I pray, my baby, that your eyes will never lose their spark. That you always marvel at the universe around you. I pray that you always pause and take the world in, appreciate it in all its beauty and darkness. 

I pray that Allah (SWT) continues to keep you in the majalis of Ahlul-Bayt, year after year. That this is not a mere commemoration of a tragedy that occurred many years ago, but a legacy that guides you into the man that you become. 

I pray that you know that the majalis of Imam Hussain do not end after a few nights, that the phrase of every day is Ashura and every land is Karbala is written onto your heart and soul. I pray that I can prepare you to be equipped with the knowledge of Ahlul-Bayt, armed with an understanding of tragedy, and the power to make a difference. 

Karbala will teach you so much more than I can ever put into words. Karbala will speak to you in a language only your heart will understand. 

You will learn of courage, vigor, and the power of your tears. 

Imam Hussain was faced with accepting the injustices of his time or die fighting for the truth. In your life, you will face varying levels of justice and injustice. Those moments will not always be easy, standing for truth will often feel lonely. But you will learn from Imam Hussain’s mere army of 72 that strength is not in numbers but in faith and conviction. 

You will learn the true essence of friendship the night Imam Hussain blows out the candle and asks his companions to leave in the shadows of the night. Only to rekindle the flame and see that not a soul has moved. 

You will learn fearlessness from the way Abbas fought valiantly to bring water to the camp of Imam Hussain. 

Brotherhood, from the moment he brought the water to his lips, only to remember the thirst of his brother awaiting him in the tents. 

You will learn to forgive and seek forgiveness from the story of hur, whose tale begins on the side of the tyrant but ends nobly fighting for honor. 

You will learn courage that is sweeter than honey from the young men of Karbala, Ali Alakbar, Al-Qassim, Aun, and Muhammed. 

You will learn the power of your voice from Sayyida Zainab, to carry on the message of justice without so much as a quiver in your voice. I pray her words, “I see nothing but beauty”, amidst the darkest of tragedies light up your view of the world. I pray that you too, see nothing but beauty in your desire to make the world a better place.  

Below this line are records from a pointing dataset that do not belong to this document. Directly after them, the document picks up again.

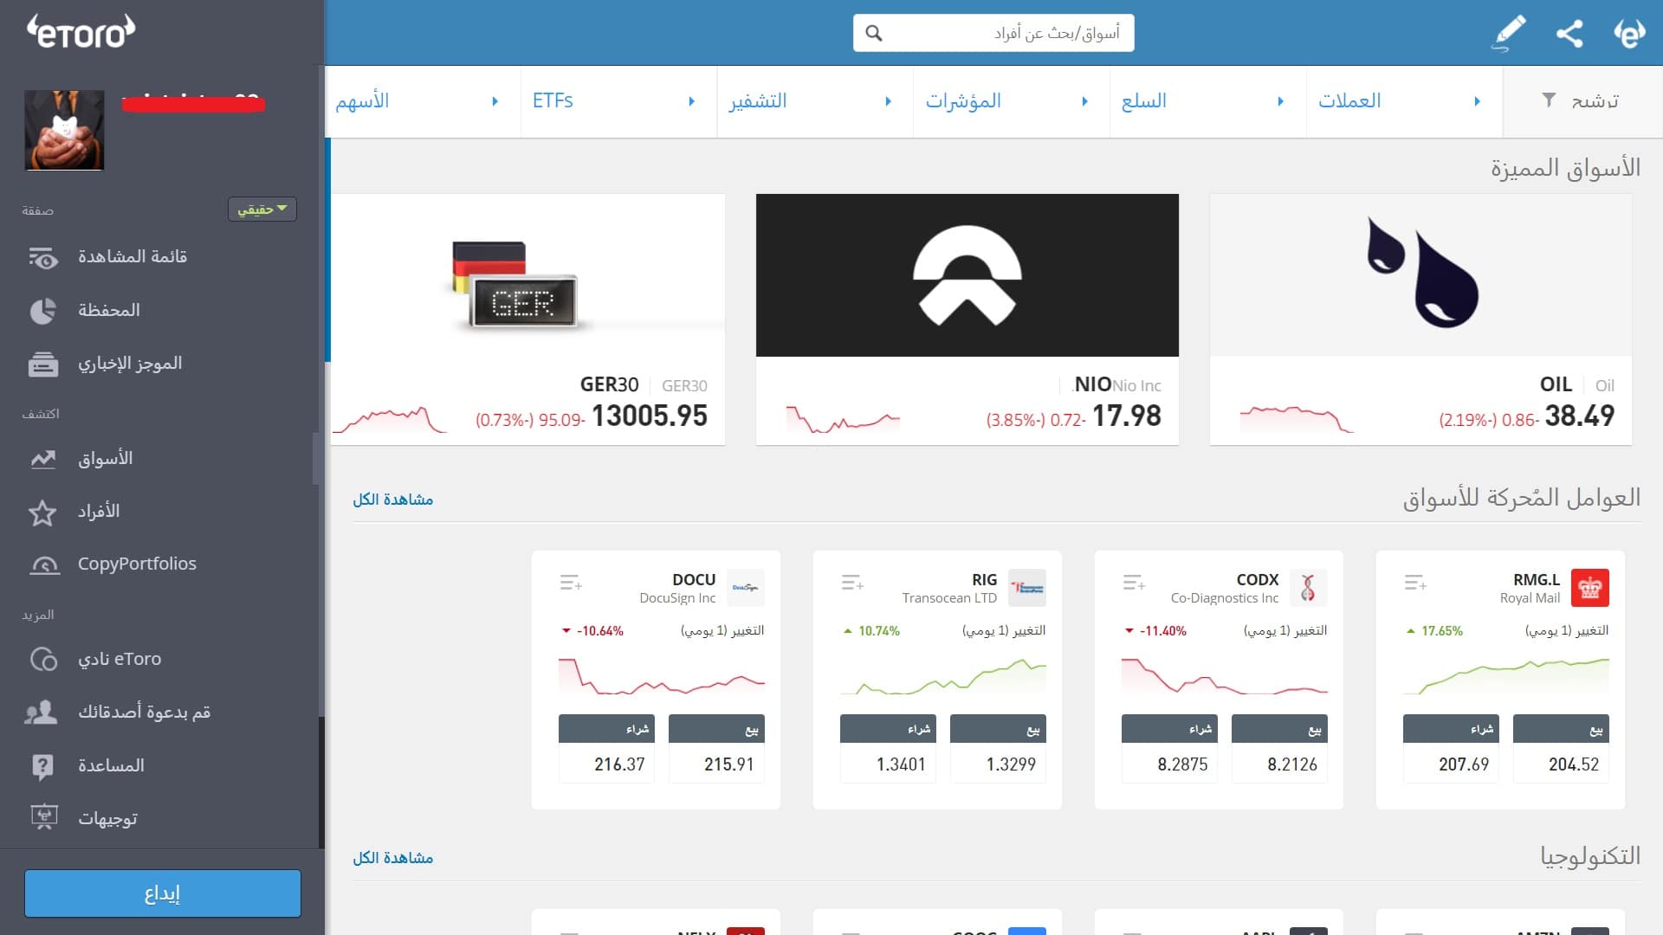Add RMG.L to watchlist via list icon
The height and width of the screenshot is (935, 1663).
click(x=1414, y=583)
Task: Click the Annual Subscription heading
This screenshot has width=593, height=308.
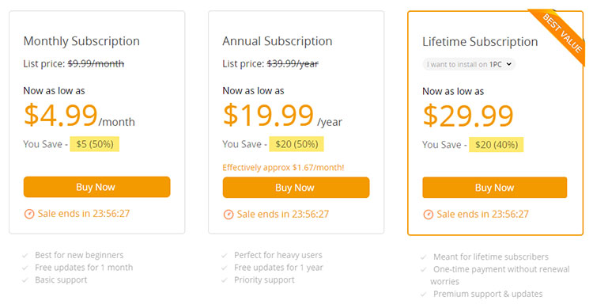Action: (278, 41)
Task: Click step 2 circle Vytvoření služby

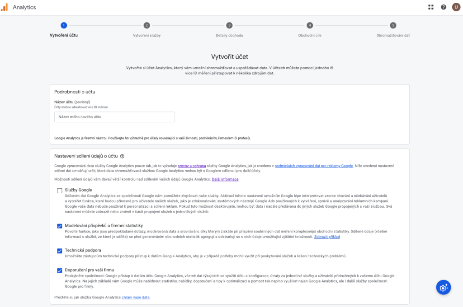Action: coord(146,26)
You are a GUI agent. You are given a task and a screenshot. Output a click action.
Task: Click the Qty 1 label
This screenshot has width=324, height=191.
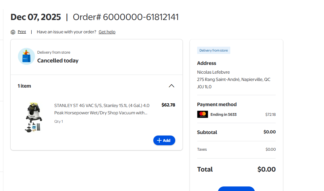(59, 122)
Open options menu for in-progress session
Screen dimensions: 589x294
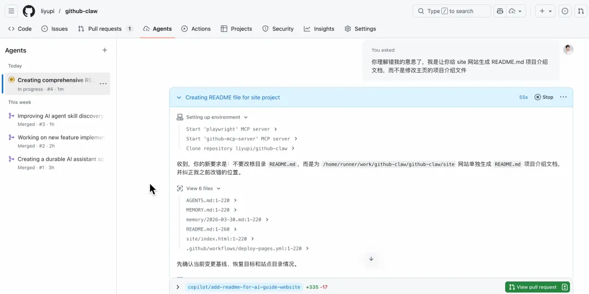point(103,84)
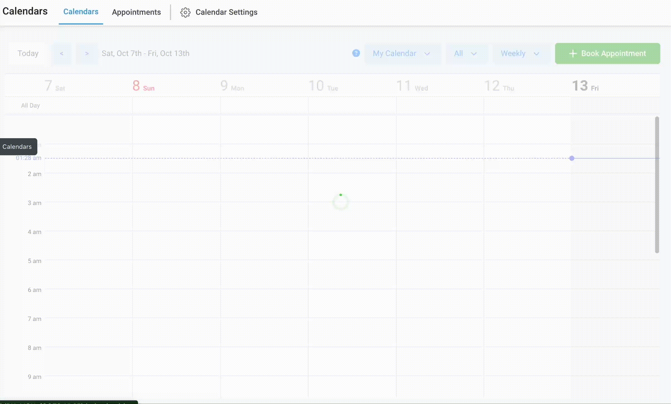Image resolution: width=671 pixels, height=404 pixels.
Task: Go to next week with right arrow
Action: (x=87, y=53)
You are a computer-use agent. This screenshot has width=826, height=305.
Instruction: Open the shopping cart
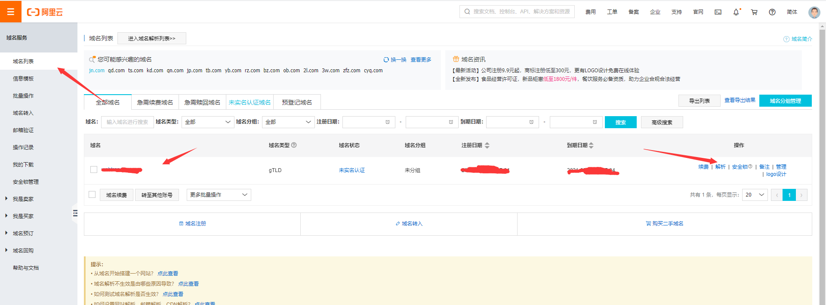[x=754, y=12]
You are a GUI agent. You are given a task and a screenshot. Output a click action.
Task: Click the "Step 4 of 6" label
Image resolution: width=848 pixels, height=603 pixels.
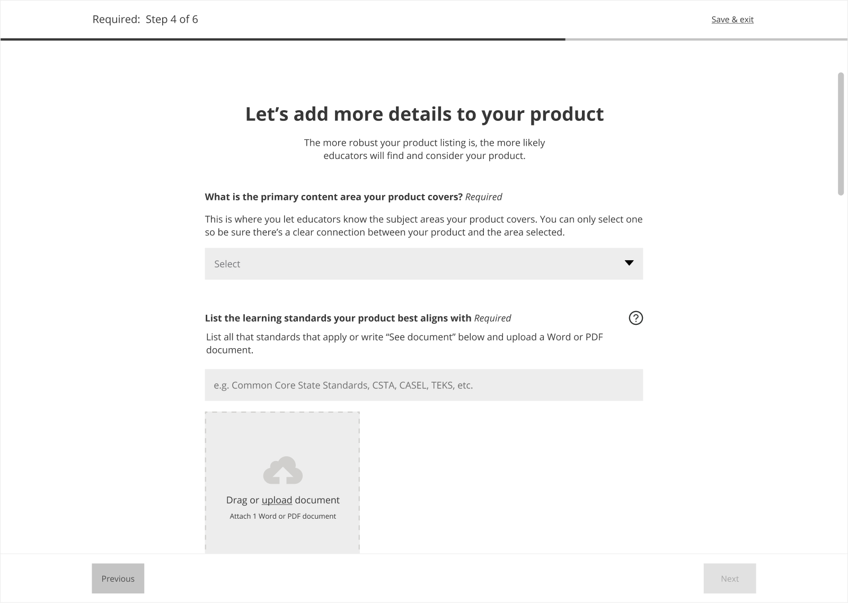(x=172, y=20)
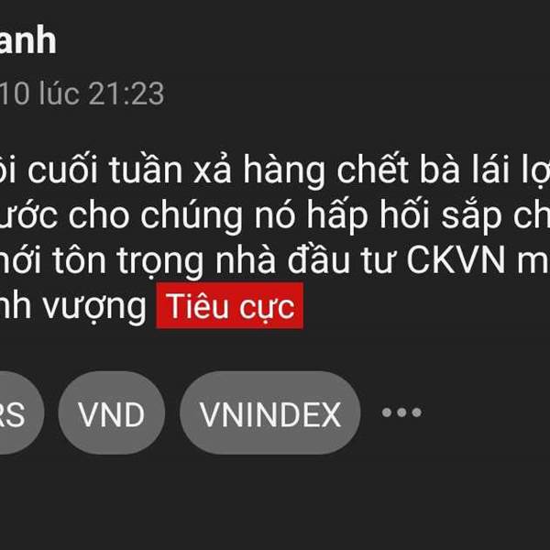This screenshot has width=550, height=550.
Task: Click the line about tôn trọng nhà đầu tư
Action: click(275, 261)
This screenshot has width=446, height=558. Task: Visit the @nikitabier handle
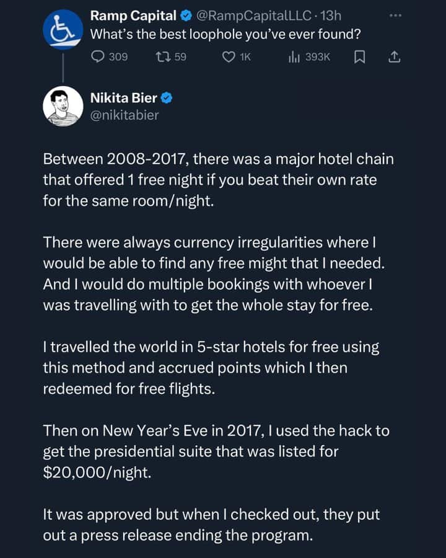click(x=124, y=115)

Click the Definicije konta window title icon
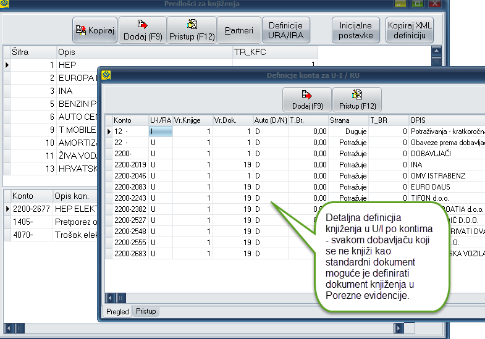click(x=106, y=75)
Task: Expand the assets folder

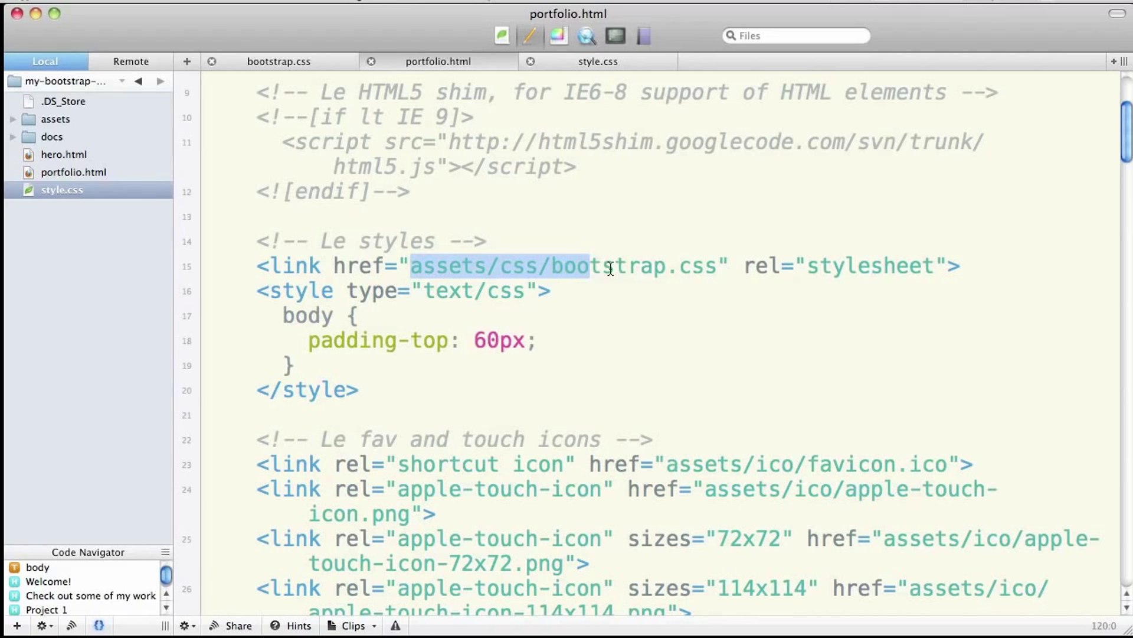Action: (x=13, y=119)
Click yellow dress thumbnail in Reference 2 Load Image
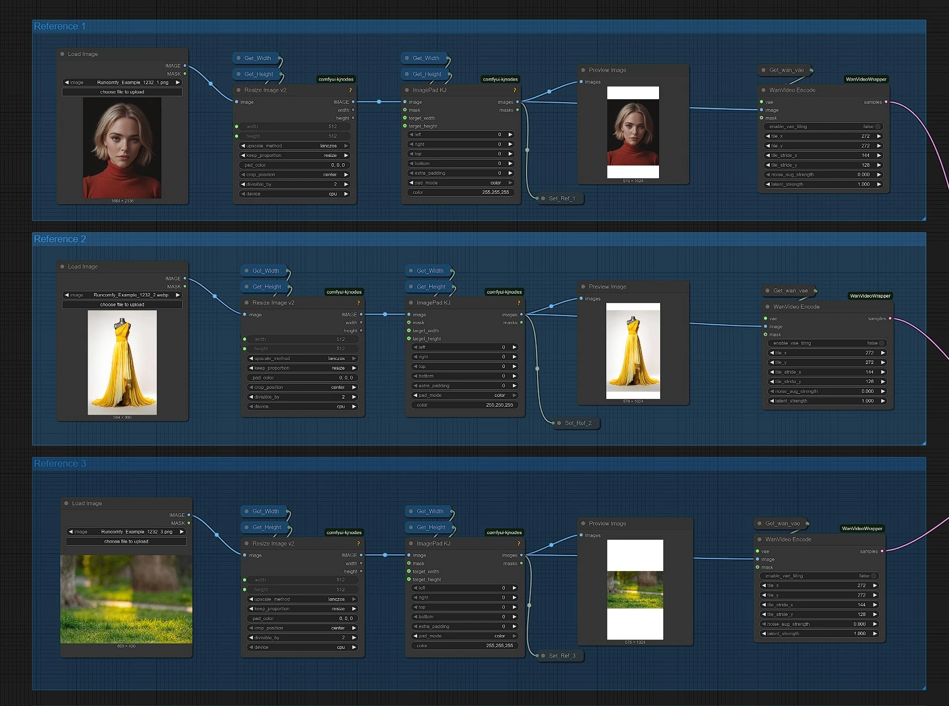949x706 pixels. 122,362
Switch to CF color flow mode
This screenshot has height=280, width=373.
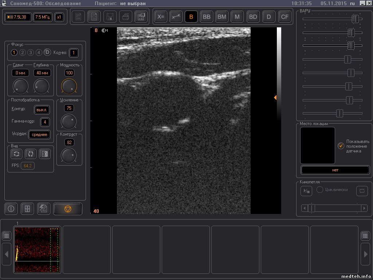pyautogui.click(x=284, y=17)
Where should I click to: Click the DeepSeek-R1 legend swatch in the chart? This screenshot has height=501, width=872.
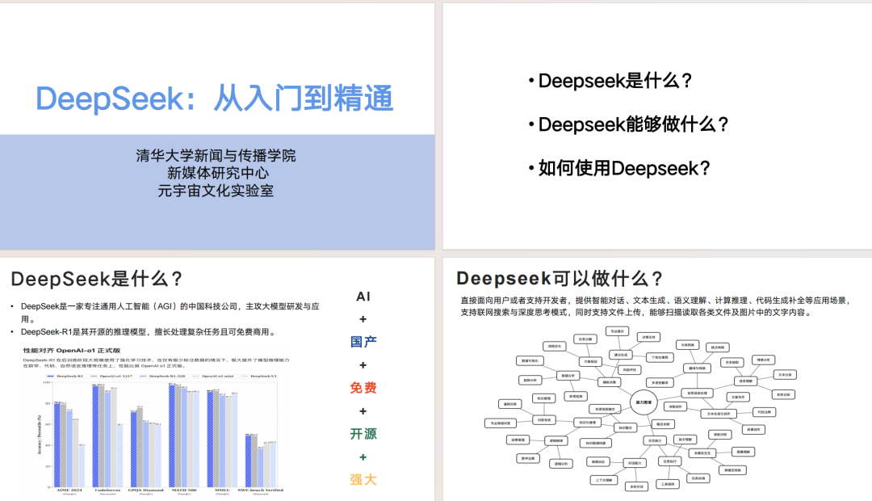[49, 376]
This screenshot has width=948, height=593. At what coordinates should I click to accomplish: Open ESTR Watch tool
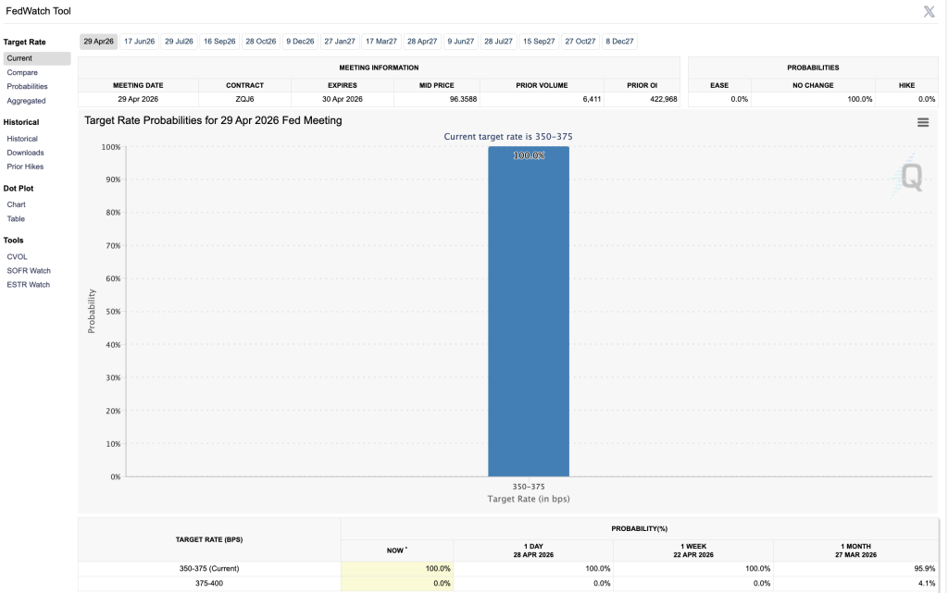pyautogui.click(x=28, y=285)
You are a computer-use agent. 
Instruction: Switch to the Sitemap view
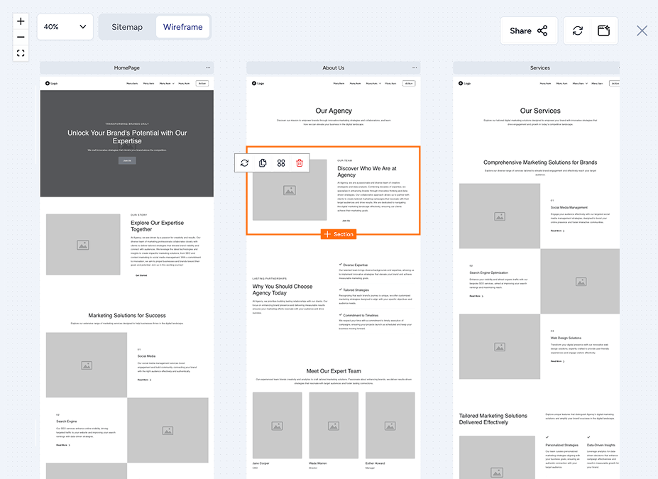coord(127,27)
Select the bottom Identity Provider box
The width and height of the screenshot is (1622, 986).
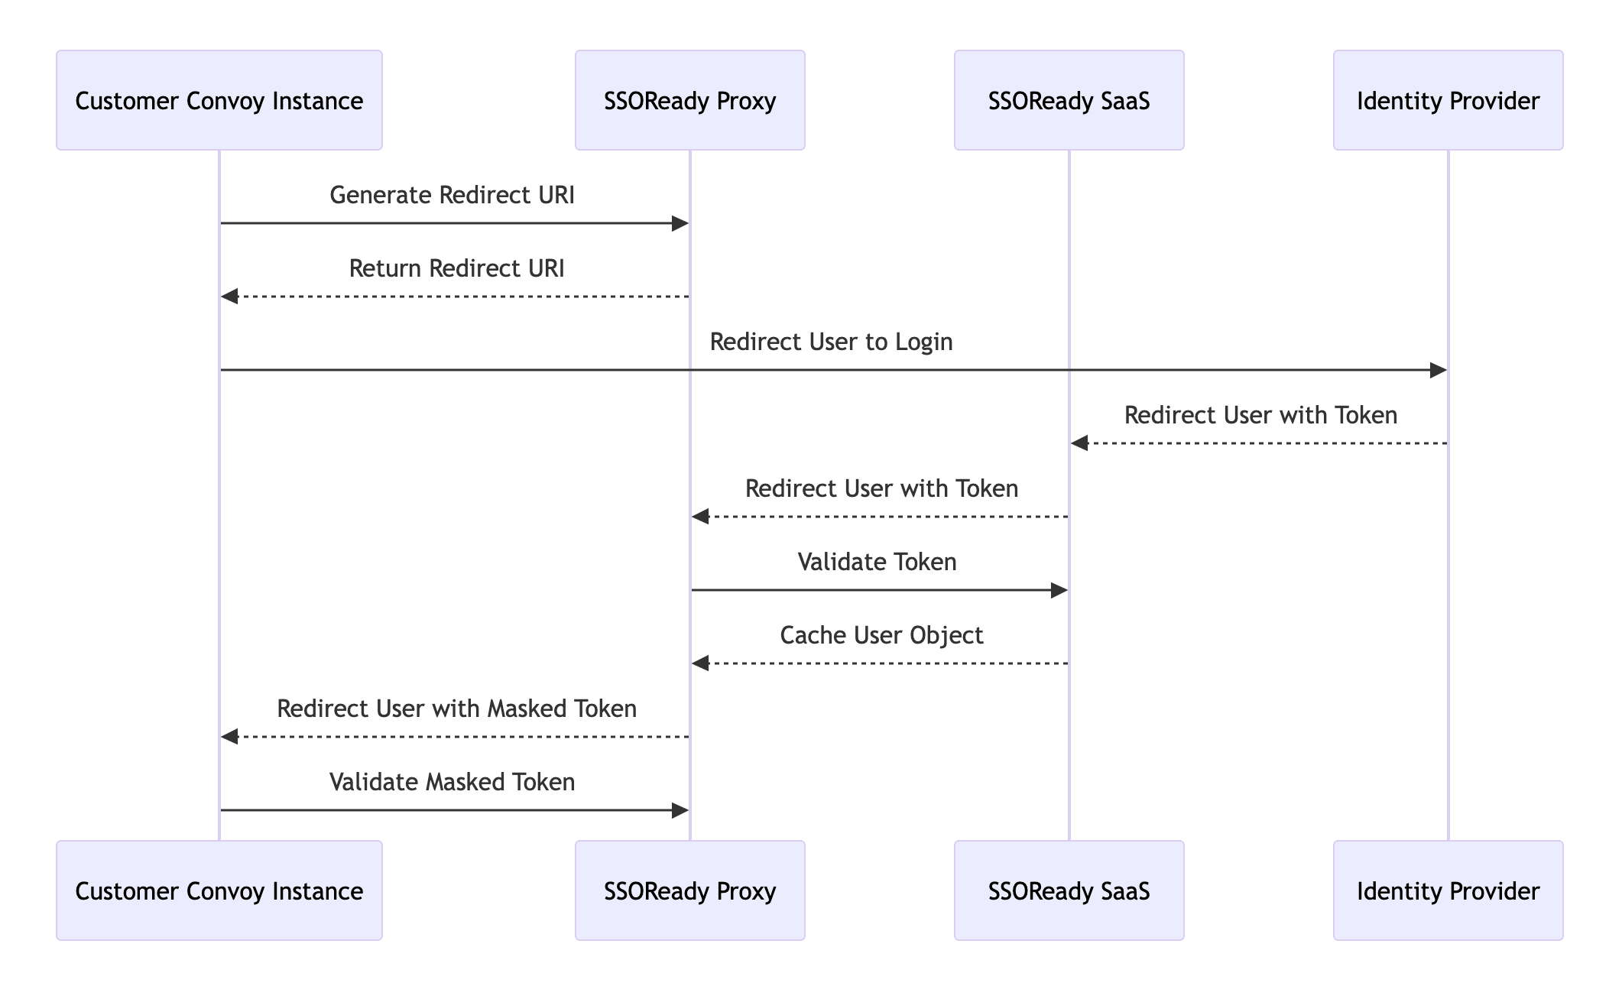[1447, 891]
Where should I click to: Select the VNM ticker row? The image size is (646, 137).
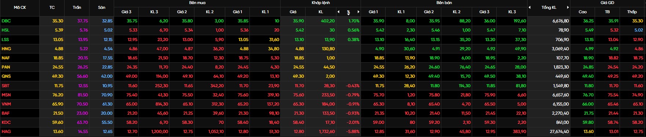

You will learn from Imam Zain-Ul Abideen how to hold your head up high despite the shackles of life. 

You will learn that your tears are nothing to be ashamed of, that the tears of hundreds of generations have created waves that cannot be silenced. 

You will learn to sit, watch the tears roll, and listen to the raw emotion. Extend that beyond the walls of the majalis to hear the pain of the cosmos and universe around you. 

You will learn that Imam Hussain’s call, “is there anyone who will help us” continues to whisper in all corners of the world. 

Let the saying ‘Everyday is Ashura, and every land is Karbala’ be a reminder to you that no matter where you are in the world, there will be injustices occurring and it is our responsibility to carry on the message of Imam Hussain and take a stand. 

You will learn to raise the flag of integrity with every step you take, to stand for the lost, forgotten, and oppressed. 

Karbala will teach you to stand with dignity and truth, regardless of the outcome. 

My son, we are the embers of the tents that were burned on the day of Ashura. The continuation of his legacy is the triumph of good over evil. 

Finally, you will learn just how much there is to teach the generations before you and the generations that will come after you. I held you on the night of Ali-Alasghar, hearing the story of the 6-month-old baby who was brutally killed. With the new lens of motherhood, I learned how much more you were going to teach me.